- **Exercise requirements**
Restate the records word for word. Include no pictures.
[Record excerpts Boundary: Start]
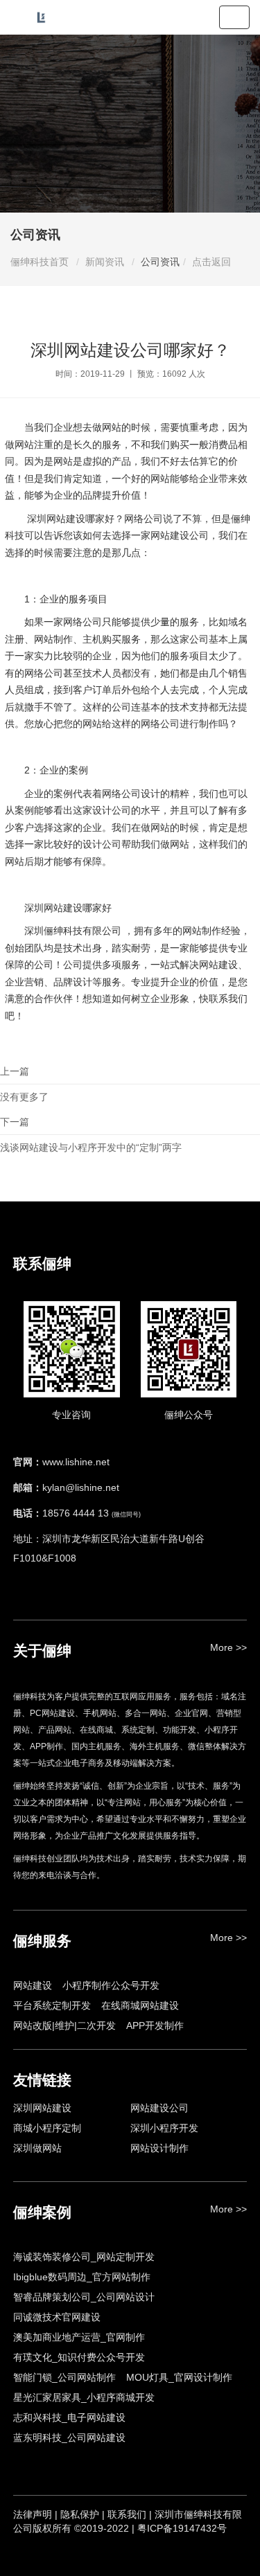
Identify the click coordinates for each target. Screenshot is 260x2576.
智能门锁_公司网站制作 (64, 2377)
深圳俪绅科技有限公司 (72, 930)
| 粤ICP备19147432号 (179, 2528)
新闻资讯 (104, 261)
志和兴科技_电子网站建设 (69, 2417)
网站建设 (32, 1985)
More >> (228, 1647)
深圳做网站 (37, 2148)
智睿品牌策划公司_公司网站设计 (84, 2296)
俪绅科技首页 (39, 261)
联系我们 (228, 998)
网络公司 (121, 793)
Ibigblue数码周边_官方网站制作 (81, 2276)
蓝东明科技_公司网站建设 (69, 2437)
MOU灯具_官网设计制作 (179, 2377)
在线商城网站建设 (140, 2005)
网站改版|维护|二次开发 (64, 2025)
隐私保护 (79, 2514)
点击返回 (211, 261)
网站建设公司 (179, 535)
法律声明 (32, 2514)
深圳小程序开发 (164, 2128)
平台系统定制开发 (52, 2005)
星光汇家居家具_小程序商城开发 (84, 2397)
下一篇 (91, 1134)
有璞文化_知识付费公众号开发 (79, 2357)
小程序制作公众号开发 (110, 1985)
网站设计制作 (159, 2148)
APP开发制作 (155, 2025)
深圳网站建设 (56, 518)
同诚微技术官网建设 (57, 2317)
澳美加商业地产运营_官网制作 (79, 2337)
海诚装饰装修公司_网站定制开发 (84, 2256)
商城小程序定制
[Record excerpts Boundary: End]
- **Answer**
Identify the click coordinates for each target. Screenshot is 260x2576.
智能门锁_公司网站制作 (64, 2377)
深圳俪绅科技有限公司 (72, 930)
| 粤ICP备19147432号 (179, 2528)
新闻资讯 (104, 261)
志和兴科技_电子网站建设 (69, 2417)
网站建设 (32, 1985)
More >> (228, 1647)
深圳做网站 (37, 2148)
智睿品牌策划公司_公司网站设计 (84, 2296)
俪绅科技首页 (39, 261)
联系我们 (228, 998)
网络公司 (121, 793)
Ibigblue数码周边_官方网站制作 (81, 2276)
蓝东明科技_公司网站建设 (69, 2437)
MOU灯具_官网设计制作 (179, 2377)
在线商城网站建设 (140, 2005)
网站改版|维护|二次开发 (64, 2025)
隐私保护 (79, 2514)
点击返回 (211, 261)
网站建设公司 (179, 535)
法律声明 (32, 2514)
深圳小程序开发 (164, 2128)
平台系统定制开发 (52, 2005)
星光汇家居家具_小程序商城开发 (84, 2397)
下一篇 (91, 1134)
有璞文化_知识付费公众号开发 (79, 2357)
小程序制作公众号开发 (110, 1985)
网站设计制作 (159, 2148)
APP开发制作 (155, 2025)
深圳网站建设 (56, 518)
同诚微技术官网建设 (57, 2317)
澳美加商业地产运营_官网制作 (79, 2337)
海诚装饰装修公司_网站定制开发 (84, 2256)
商城小程序定制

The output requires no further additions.